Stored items

________________

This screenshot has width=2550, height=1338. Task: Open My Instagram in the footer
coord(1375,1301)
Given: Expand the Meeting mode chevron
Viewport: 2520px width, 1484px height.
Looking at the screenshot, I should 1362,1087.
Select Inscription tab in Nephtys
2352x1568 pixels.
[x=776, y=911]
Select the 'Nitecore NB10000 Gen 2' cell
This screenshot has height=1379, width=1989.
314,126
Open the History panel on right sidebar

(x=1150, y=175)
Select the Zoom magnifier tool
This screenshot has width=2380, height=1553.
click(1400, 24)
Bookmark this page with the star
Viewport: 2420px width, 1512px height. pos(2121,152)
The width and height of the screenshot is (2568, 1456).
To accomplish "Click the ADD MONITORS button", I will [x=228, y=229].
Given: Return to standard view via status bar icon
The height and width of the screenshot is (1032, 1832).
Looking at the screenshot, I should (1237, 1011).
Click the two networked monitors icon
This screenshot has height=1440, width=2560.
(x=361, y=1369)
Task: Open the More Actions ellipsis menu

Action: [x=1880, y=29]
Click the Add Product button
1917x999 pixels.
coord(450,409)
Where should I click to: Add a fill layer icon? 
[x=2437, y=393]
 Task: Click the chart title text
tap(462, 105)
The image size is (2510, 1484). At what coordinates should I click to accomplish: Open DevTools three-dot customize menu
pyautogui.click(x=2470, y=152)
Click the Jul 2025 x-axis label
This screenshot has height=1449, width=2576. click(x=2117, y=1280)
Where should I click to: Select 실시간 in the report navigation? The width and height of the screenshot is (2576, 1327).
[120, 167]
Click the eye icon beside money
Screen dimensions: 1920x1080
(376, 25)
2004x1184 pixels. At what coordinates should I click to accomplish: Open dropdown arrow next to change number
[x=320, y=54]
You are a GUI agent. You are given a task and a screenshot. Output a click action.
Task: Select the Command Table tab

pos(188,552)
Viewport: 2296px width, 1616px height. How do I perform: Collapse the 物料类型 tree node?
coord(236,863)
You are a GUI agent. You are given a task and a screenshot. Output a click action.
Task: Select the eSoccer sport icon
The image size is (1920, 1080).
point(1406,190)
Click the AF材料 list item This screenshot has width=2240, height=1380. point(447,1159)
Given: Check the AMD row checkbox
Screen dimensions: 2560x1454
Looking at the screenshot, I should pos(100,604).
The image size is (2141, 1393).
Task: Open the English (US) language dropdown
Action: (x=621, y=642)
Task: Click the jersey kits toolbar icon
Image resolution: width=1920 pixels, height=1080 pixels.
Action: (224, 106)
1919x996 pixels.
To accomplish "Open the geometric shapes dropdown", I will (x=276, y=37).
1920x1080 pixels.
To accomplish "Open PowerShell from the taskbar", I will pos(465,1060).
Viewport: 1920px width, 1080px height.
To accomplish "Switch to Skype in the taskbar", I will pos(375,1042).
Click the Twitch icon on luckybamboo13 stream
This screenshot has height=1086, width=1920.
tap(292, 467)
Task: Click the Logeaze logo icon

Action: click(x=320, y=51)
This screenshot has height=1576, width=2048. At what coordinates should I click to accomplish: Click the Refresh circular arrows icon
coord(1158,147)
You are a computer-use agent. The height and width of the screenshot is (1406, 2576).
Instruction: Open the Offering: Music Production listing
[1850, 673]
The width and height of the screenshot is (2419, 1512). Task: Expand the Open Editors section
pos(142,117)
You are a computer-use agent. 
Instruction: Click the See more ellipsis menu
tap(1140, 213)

________________

[Exercise prompt]: Nothing but a number belongs in the answer: the tally of lines in the data holding "computer".

[Answer section]: 2